Tarefa proposta:
Dê seguimento ao texto sobre deixar para trás um amor, começando logo após a última frase apresentada.

Texto apresentado:
Quase sempre é o tempo. é o tempo em que te deixo pensar que sou eu quem sai sempre a perder.

sexta-feira, 29 de novembro de 2013

largar a minha mão de te agarrar.

hoje foi aquele dia em que rabisquei o teu nome sob a pedra da calçada, para me lembrar de ti sempre que por lá passar. foi ali que te deixei. lembrar-me-ei de ti apenas naquele lugar, não te trago mais comigo. apenas rabisquei, não te deixei escrito. rabiscos não são marcas, são sombras em papel. és agora uma sombra que se encontra presa em mim. Existem manhãs onde recebo tudo. manhãs essas nas quais nunca fiz questão de te pedir nada, nunca faço questão de te pedir nada. nunca farei questão de te pedir nada - que isto seja clareza em ti. mesmo assim são manhãs em que recebo sempre tudo. Proclamas as noites por entre espaços vazios, em que eu próprio me tento encontrar por detrás de tudo o que já deixei esconder. por detrás de todos os actos irreflectidos de uma personalidade que as vezes é a minha e outras vezes não. por medo e receio de te negar uma vez mais. E este és tu, nunca eu. transitei-me. moldei-me. reflecti-me. deixei-me e encontrei-me. perdi-me e regressei sempre segundo acções que eram as tuas e deixei que doesse até não aguentar mais dor. até que não tivesse mais nada pelo qual fosse possível sentir-me ausente. hoje e agora manifesto-me, mas num presente junto a mim. sei que querias reter-me à tua maneira, mas querias. e eu só queria que tu quisesses. mesmo querendo, permiti-me largar as amarras, soltar-me deste lance que vai e volta, largar a minha mão de te agarrar. seria incapaz de querer uma vez mais, seria insensato acreditar que me segurasses em ti, mesmo que eu fosse a tua melhor hipótese. mesmo que eu representasse a outra metade ideal. mesmo que fosse comigo uma totalidade exemplar que deveríamos dar a conhecer. a credibilidade do tacto em ti não teria valor. estaria emaranhada em pedaços de nada, que eu havia deixado para trás, junto a cada lugar-comum. foi assim, rabiscando por entre pedras da calçada que hoje eu larguei a minha mão de te agarrar.

segunda-feira, 25 de novembro de 2013

por tanto e igualmente por tão pouco.

Dados fornecidos:
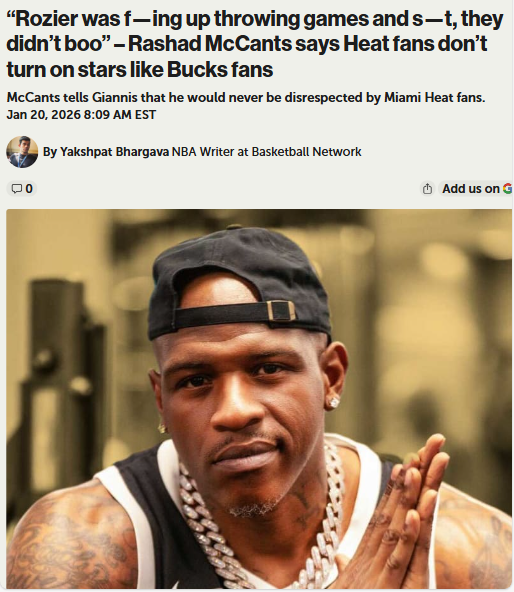Open the author's avatar photo

[x=22, y=152]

Resultado do exercício:
percebes agora no teu reflexo o que deixaste perdido em mim. percebes que a insistência me trouxe para longe e que qualquer acção tua se traduz em medo de amar o que jamais pensaste amar. eu estou quando quiseres que eu esteja, apresento-me quando me introduzires em cena e interpreto o meu papel principal, sempre por ti e em ti. mas também sei quando ir embora. sei a ausência, conheço-a em sangue e por detrás da minha vontade de estar perto. sei de todas as vezes em que se torna necessário não querer estar. ver-te de longe numa sedução de olhares. sei olhar para ti e fazer-te querer. tanto quanto sei mostrar o quanto te quero em mim, sempre que precisares de acreditar em nós. sempre que precisares de acreditar que eu acredito no que sou e em quem consigo ser. nunca te vou querer inalterável, muito menos inofensivo, quando sei que isso me leva a perder o pouco que me encontro em ti. o pouco que me deixas sempre ter. o quanto quero desenvolver do pouco presente. o quanto se transforma quando o teu beijo se faz sentir na minha pele fria | aquecida por ti | destruída por nós | amada por tanto e igualmente por tão pouco | 

domingo, 17 de novembro de 2013

em cada lance teu.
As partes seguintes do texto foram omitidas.